*** Opening PROVIDED RECORDS ***

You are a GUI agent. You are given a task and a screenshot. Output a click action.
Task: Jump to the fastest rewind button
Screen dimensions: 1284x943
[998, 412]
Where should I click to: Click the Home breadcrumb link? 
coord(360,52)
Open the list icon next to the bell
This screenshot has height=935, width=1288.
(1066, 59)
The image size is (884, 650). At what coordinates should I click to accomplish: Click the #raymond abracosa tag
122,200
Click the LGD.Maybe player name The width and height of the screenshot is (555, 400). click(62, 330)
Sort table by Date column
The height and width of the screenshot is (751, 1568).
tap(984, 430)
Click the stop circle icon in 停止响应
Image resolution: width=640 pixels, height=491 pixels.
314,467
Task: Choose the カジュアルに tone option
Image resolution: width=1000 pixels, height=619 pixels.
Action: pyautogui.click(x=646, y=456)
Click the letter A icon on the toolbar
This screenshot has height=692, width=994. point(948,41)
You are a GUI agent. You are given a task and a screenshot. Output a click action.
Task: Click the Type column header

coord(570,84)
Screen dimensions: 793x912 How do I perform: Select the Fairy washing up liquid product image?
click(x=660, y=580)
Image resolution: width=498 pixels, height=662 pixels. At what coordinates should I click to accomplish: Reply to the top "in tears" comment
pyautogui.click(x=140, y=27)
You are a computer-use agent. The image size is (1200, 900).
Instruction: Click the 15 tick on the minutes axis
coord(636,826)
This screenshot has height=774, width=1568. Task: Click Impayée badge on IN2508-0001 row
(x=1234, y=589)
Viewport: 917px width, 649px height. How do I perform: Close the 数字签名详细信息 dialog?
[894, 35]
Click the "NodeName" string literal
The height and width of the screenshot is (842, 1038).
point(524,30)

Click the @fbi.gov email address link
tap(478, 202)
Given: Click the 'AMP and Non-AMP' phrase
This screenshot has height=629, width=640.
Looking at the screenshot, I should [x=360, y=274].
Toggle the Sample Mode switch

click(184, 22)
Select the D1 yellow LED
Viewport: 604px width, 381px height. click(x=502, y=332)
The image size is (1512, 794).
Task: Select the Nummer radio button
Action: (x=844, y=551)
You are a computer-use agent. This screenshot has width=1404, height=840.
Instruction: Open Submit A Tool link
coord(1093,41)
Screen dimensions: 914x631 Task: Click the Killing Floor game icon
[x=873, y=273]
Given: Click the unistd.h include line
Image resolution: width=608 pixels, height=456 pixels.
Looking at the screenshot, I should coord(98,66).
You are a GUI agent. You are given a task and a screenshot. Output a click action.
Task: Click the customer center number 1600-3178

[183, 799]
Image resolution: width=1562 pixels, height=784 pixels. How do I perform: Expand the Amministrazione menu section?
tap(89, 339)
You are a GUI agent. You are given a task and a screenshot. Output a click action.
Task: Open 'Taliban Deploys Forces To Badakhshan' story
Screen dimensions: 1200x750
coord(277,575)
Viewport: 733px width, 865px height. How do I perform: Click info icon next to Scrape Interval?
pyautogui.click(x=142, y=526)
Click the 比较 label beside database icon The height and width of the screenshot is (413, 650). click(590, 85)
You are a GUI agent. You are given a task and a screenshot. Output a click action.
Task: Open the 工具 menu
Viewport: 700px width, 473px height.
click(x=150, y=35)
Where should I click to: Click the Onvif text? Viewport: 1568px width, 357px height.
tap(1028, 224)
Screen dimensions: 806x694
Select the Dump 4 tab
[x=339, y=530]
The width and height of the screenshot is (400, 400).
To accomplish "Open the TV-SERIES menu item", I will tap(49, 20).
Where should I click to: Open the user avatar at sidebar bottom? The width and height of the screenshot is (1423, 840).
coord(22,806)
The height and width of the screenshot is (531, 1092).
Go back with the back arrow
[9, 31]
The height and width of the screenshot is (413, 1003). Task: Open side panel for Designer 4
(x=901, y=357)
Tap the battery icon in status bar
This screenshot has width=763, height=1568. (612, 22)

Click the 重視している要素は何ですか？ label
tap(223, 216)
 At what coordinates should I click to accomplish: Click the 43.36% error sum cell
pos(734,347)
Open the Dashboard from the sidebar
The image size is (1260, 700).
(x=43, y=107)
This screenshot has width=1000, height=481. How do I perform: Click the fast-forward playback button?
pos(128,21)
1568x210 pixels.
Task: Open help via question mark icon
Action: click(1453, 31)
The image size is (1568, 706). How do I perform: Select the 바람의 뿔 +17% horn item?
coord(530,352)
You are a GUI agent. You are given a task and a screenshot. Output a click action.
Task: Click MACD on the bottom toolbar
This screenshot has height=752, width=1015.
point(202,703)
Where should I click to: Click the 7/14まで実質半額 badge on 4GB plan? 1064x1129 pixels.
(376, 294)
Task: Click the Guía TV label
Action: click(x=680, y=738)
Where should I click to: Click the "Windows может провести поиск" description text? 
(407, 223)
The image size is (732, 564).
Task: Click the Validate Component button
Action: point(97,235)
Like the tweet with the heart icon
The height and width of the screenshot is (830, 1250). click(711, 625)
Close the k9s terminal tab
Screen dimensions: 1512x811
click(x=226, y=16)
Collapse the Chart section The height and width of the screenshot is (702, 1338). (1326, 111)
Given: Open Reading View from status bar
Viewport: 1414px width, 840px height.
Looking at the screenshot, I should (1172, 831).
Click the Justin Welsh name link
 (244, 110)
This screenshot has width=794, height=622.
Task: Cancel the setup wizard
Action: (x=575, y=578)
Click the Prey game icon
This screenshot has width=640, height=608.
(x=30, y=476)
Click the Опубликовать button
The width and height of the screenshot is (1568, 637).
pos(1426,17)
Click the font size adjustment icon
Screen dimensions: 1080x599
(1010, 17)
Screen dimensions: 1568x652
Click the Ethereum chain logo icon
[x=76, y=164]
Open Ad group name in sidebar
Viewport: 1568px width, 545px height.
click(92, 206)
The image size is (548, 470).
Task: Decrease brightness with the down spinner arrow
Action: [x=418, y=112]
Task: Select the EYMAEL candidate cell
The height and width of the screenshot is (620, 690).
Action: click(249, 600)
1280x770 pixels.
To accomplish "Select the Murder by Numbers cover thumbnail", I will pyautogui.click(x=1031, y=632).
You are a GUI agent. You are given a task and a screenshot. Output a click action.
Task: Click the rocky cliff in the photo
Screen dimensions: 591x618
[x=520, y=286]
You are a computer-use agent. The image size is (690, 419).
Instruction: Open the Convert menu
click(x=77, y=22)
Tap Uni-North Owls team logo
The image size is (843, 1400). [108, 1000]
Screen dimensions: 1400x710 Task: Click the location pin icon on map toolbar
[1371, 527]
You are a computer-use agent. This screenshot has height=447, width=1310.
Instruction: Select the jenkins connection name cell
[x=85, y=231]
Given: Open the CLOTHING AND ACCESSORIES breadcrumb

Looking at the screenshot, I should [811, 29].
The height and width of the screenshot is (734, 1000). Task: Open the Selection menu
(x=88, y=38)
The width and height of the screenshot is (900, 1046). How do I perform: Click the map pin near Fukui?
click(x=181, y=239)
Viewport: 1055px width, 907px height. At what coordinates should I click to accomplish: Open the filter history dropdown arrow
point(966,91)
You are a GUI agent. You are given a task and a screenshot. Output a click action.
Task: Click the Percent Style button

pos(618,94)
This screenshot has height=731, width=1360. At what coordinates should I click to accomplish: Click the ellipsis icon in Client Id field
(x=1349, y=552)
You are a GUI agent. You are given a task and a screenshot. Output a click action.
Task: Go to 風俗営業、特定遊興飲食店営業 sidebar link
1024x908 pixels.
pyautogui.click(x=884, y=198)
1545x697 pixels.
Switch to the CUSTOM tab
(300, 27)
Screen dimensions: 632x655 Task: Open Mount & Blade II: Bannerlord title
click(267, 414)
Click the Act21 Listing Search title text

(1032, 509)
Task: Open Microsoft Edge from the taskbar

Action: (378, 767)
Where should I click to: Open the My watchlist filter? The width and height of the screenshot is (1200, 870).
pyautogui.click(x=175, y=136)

*** Closing PROVIDED RECORDS ***

__EXERCISE PROMPT__. Transcribe, exactly and without additions, the lines of the records above, beginning with the line that contains "Tap the battery icon in status bar" and ending with the line that contains "Given: Open Reading View from status bar", both included.

__TASK ANSWER__.
Tap the battery icon in status bar
This screenshot has width=763, height=1568. (612, 22)

Click the 重視している要素は何ですか？ label
tap(223, 216)
 At what coordinates should I click to accomplish: Click the 43.36% error sum cell
pos(734,347)
Open the Dashboard from the sidebar
The image size is (1260, 700).
(x=43, y=107)
This screenshot has width=1000, height=481. How do I perform: Click the fast-forward playback button?
pos(128,21)
1568x210 pixels.
Task: Open help via question mark icon
Action: click(1453, 31)
The image size is (1568, 706). How do I perform: Select the 바람의 뿔 +17% horn item?
coord(530,352)
You are a GUI agent. You are given a task and a screenshot. Output a click action.
Task: Click MACD on the bottom toolbar
This screenshot has height=752, width=1015.
point(202,703)
Where should I click to: Click the 7/14まで実質半額 badge on 4GB plan? 1064x1129 pixels.
(376, 294)
Task: Click the Guía TV label
Action: click(x=680, y=738)
Where should I click to: Click the "Windows может провести поиск" description text? 
(407, 223)
The image size is (732, 564).
Task: Click the Validate Component button
Action: point(97,235)
Like the tweet with the heart icon
The height and width of the screenshot is (830, 1250). click(711, 625)
Close the k9s terminal tab
Screen dimensions: 1512x811
click(x=226, y=16)
Collapse the Chart section The height and width of the screenshot is (702, 1338). (1326, 111)
Given: Open Reading View from status bar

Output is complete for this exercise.